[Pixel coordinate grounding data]
◇ ◇ ◇ ◇

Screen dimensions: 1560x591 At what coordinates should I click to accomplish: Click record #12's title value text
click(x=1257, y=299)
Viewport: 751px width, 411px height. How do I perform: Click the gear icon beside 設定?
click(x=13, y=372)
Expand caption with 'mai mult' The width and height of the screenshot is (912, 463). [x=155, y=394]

◇ ◇ ◇ ◇

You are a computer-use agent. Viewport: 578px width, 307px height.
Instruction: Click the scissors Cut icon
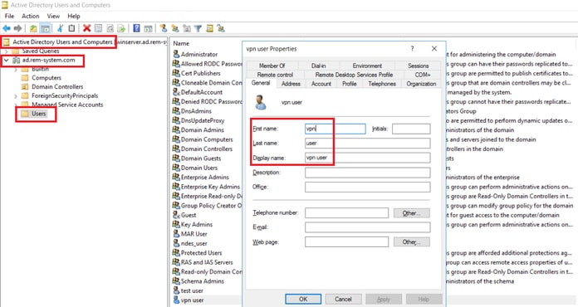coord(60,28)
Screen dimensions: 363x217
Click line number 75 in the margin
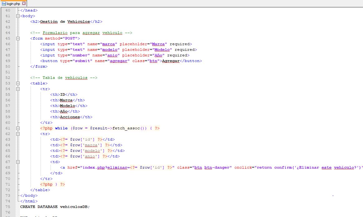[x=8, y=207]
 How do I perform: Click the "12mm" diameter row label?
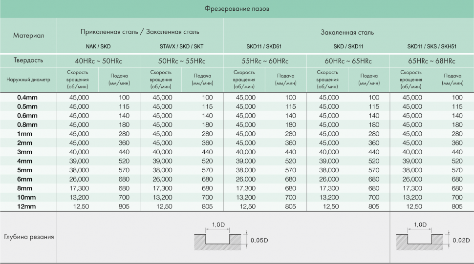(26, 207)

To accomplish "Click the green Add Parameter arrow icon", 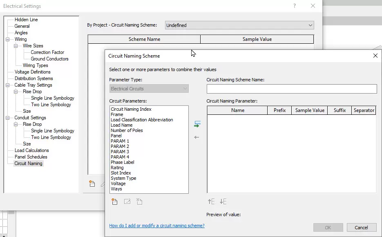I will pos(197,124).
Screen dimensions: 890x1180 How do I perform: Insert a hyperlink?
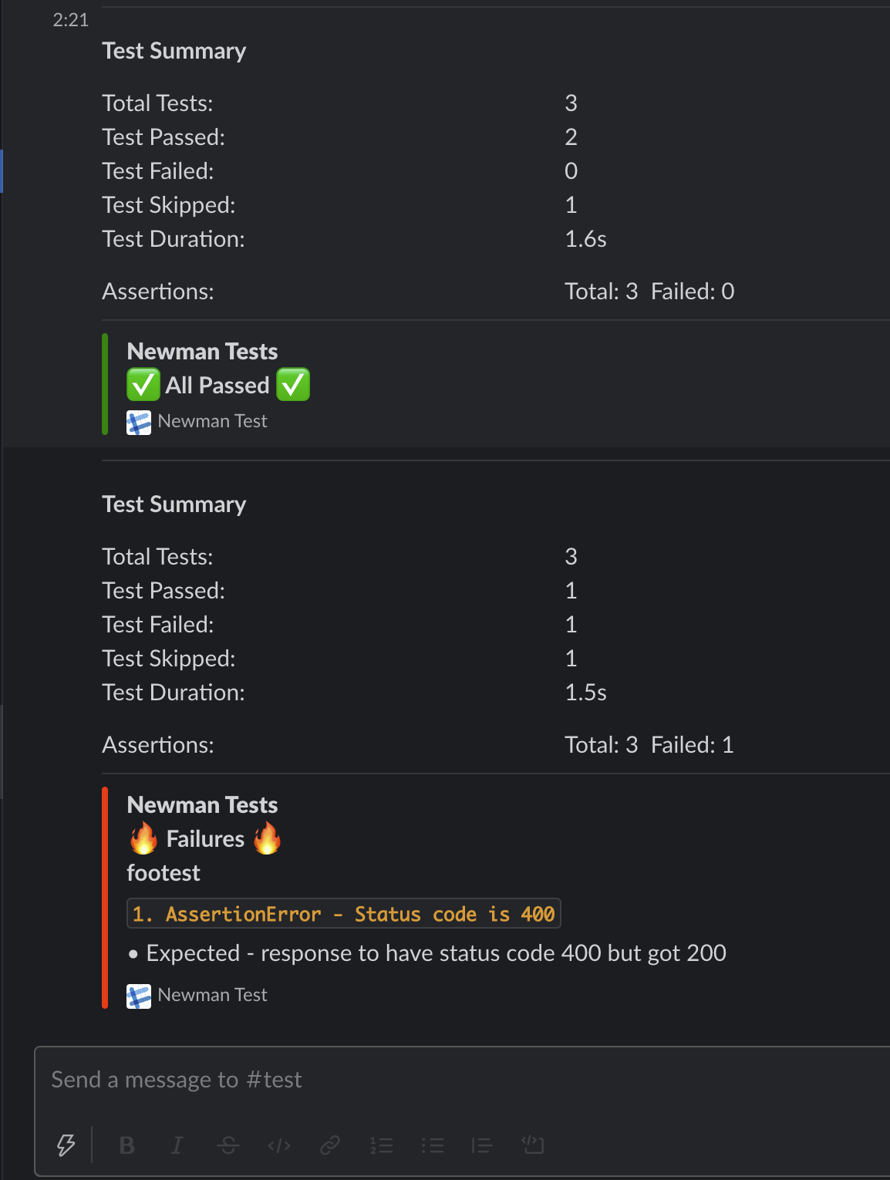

◇ ◇ ◇ ◇

▶ **Work instructions**: From the records above, transcribe without alteration every line from the one with "Screen dimensions: 1560x591" to the one with "Expand caption with", inclusive.

▶ **Written solution**:
Screen dimensions: 1560x591 At what coordinates should I click to accomplish: Click record #12's title value text
click(x=1257, y=299)
Viewport: 751px width, 411px height. How do I perform: Click the gear icon beside 設定?
click(x=13, y=372)
Expand caption with 'mai mult' The width and height of the screenshot is (912, 463). [x=155, y=394]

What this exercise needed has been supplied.